SAN FRANCISCO -- Children are taught early on that they should never take candy from strangers or mess around with drugs and alcohol. Since they're spending more time online, one security expert says they must also start learning about the evils of the virtual world.
Phishing scams and malicious email attachments are as dangerous to youth as they are to adults, experts at RSA Conference 2007 said during a panel discussion on the rise of crimeware. But while adults can be set in their computing ways, children are probably more open to learning about cybersecurity.
"We need to train children about today's threats and defenses while they are in elementary school, using a program similar to D.A.R.E.," said Jeannette Jarvis, security group program manager for worldwide services at Microsoft and a former security systems product manager at Boeing. D.A.R.E. (Drug Abuse Resistance Education) is a police officer-led series of classroom lessons designed to teach children how to resist peer pressure and live drug- and violence-free lives.
Focusing on children could ultimately improve security among home users who are now the biggest target of digital desperados, she said.
"It's easier to train people in a corporate environment about security, but home users are a bigger problem." Jarvis said. "You can educate people but you have to be able to reach everyone and cater to different learning styles."
That can be a tall order when it comes to adults who may be too busy with work and family to take the time to learn about online security. But children are like sponges, eager to soak up new knowledge, Jarvis said.
Panelists said the bad guys will continue using social engineering tricks to dupe users into visiting malicious Web sites and clicking on sinister URLs and attachments. The number of security savvy users may be growing, but attackers will always be able to ensnare someone. For every user who is tricked, there's money to be made, said David Perry, global director of education for Tokyo-based antivirus vendor Trend Micro.
"Cybercrime is the manifest destiny of malware," he said. "It's all about programs for pay."
Today's malware wants the user's identity and credit card number, Perry said, and attackers know the best way to get that is to prey on user behavior and misunderstandings. Attackers also know that one of the best places to hide malware is on sites where there's creative input.
"If you go to sites like eBay or Wikipedia, you can find malware," he said. "It's trouble waiting to happen."

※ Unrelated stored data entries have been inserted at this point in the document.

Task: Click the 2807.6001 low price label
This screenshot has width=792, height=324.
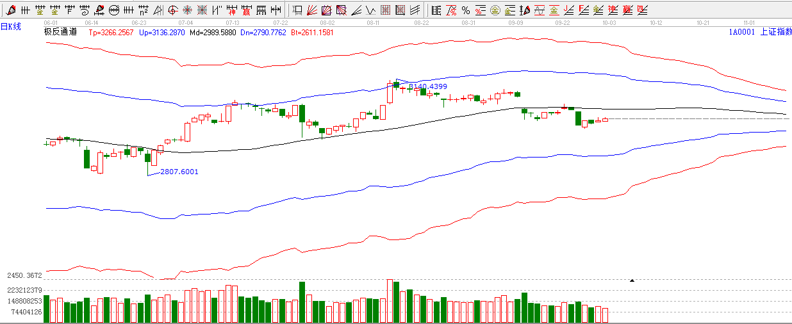Action: (x=179, y=172)
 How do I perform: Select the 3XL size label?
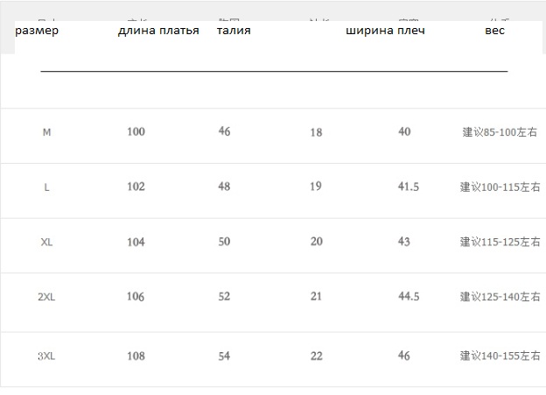tap(46, 356)

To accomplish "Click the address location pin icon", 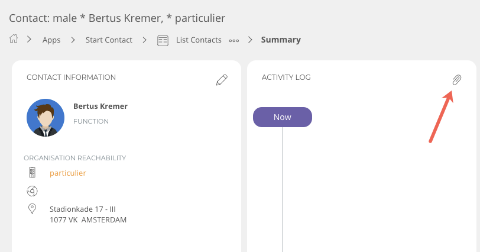I will click(x=33, y=208).
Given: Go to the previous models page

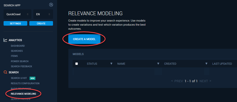Looking at the screenshot, I should 177,81.
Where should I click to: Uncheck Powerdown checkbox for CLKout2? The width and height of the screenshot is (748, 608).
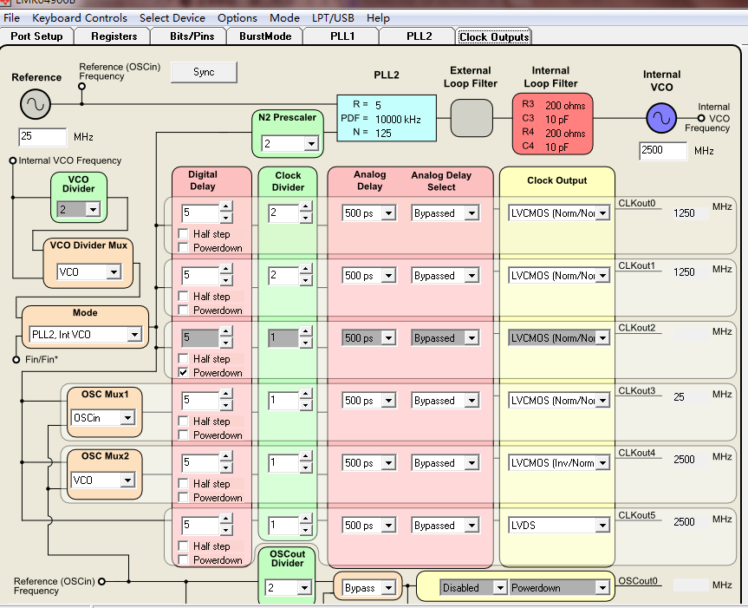pos(183,373)
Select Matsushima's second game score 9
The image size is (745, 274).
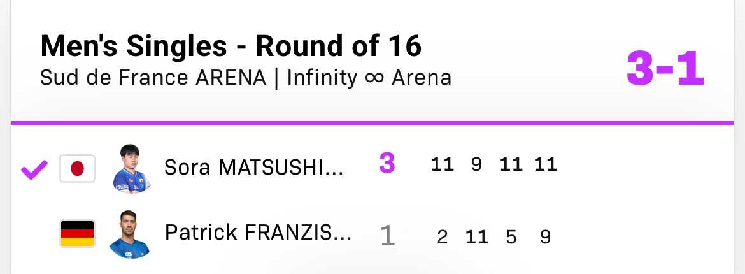pos(476,164)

Alex Shipp, senior antivirus technologist for New York-based MessageLabs, said another indication of the attackers' success is the sheer number of attacks his firm observes each day. Last year the company saw one Trojan horse attack a day. This year it's up to three a day, and two-thirds of the malware come from Microsoft Office and other documents that are not blocked at the perimeter.

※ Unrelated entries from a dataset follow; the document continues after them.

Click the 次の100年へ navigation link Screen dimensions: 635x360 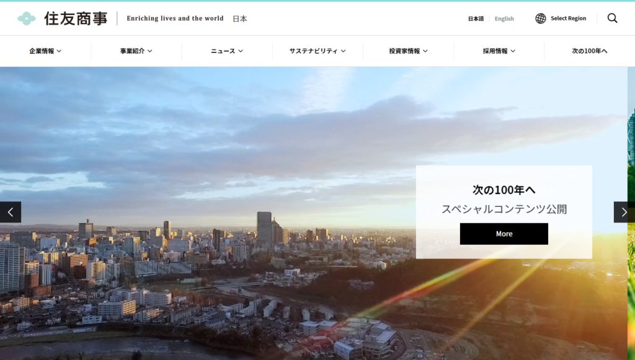[x=589, y=51]
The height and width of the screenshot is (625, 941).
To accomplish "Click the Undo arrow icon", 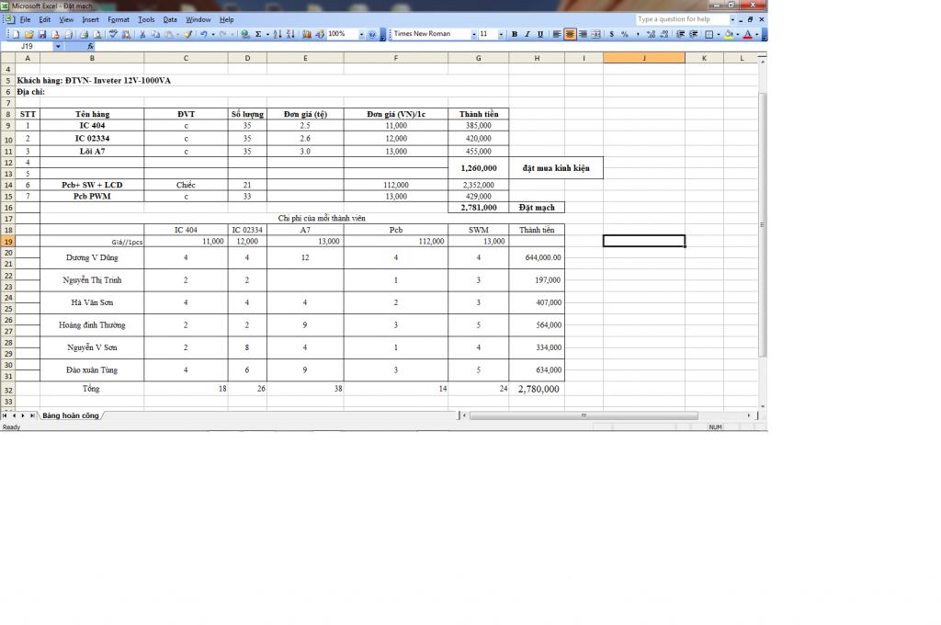I will (x=203, y=34).
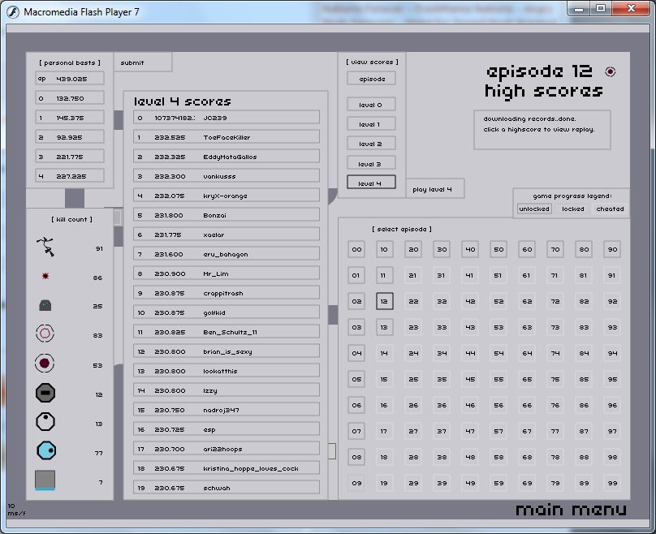Show episode scores in view scores panel
656x534 pixels.
pyautogui.click(x=371, y=79)
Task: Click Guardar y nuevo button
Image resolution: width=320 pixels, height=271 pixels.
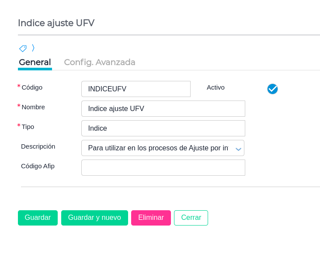Action: coord(94,218)
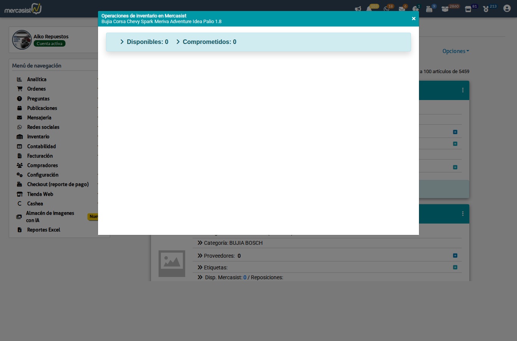Open three-dot menu on the BUJIA BOSCH card
The image size is (517, 341).
[462, 214]
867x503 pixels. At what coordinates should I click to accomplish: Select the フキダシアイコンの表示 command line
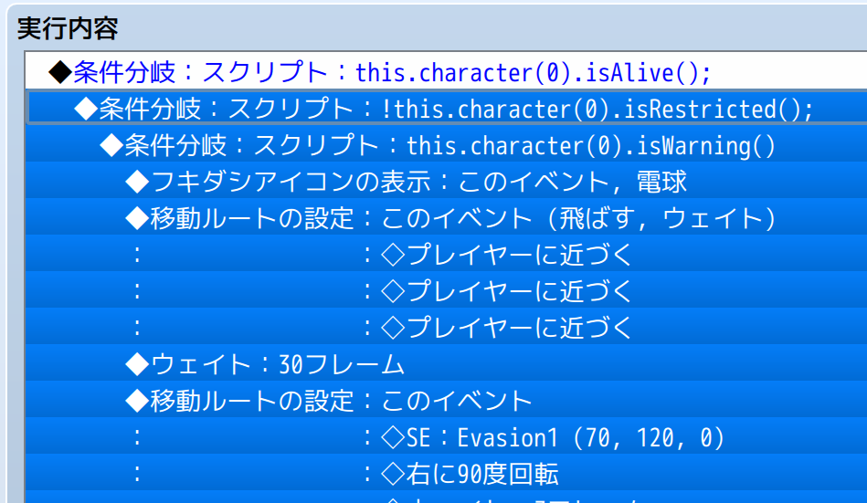click(406, 182)
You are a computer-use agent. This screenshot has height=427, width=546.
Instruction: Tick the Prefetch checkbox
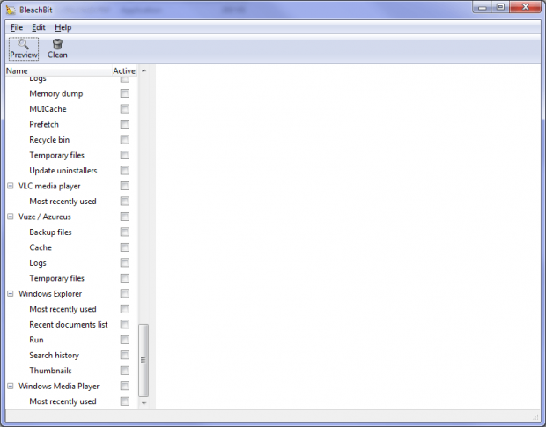coord(125,124)
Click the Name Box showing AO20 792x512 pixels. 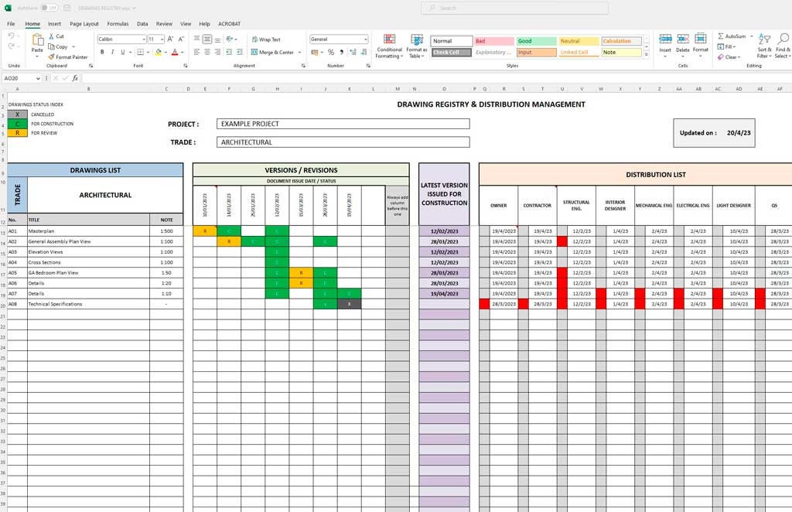pos(21,77)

The good news, he said, is that Microsoft has spent more time patching Office flaws. Indeed, Microsoft was scheduled to release additional Office fixes as part of its February security update. "These flaws have been around, but we're getting better at detecting them," Shipp said.
Despite that, panelists said, many security vendors still can't detect malware hiding inside flawed Office and Word documents.
Panelists said users must be aware of fake emails that may take advantage of their interest in certain events on the calendar, like Valentine's Day and the April 15 tax deadline. "Expect more attacks leading up to April 15," Jarvis said.
Users should also be aware that the bad guys are focusing more on phishing scams incorporating the names of retailers like Sears and smaller, regional institutions.
Righard Zwienenberg, chief research officer at Norman Data Defense Systems in Norway, said attackers who once sent fake emails from major global financial institutions are now using more local institutions. "This is moving into more regional attacks with smaller targets like the Dutch Postbank," he said.
What can be done to stem the tide?
In addition to teaching children about the perils of cyberspace, panelists suggested that companies do a better job sharing information on new threats so they can put stronger defenses in place while waiting for the patch.
And, Perry said, users should understand that there's no such thing as a free lunch online.
"If you get it for free on the Internet it's suspect," he said.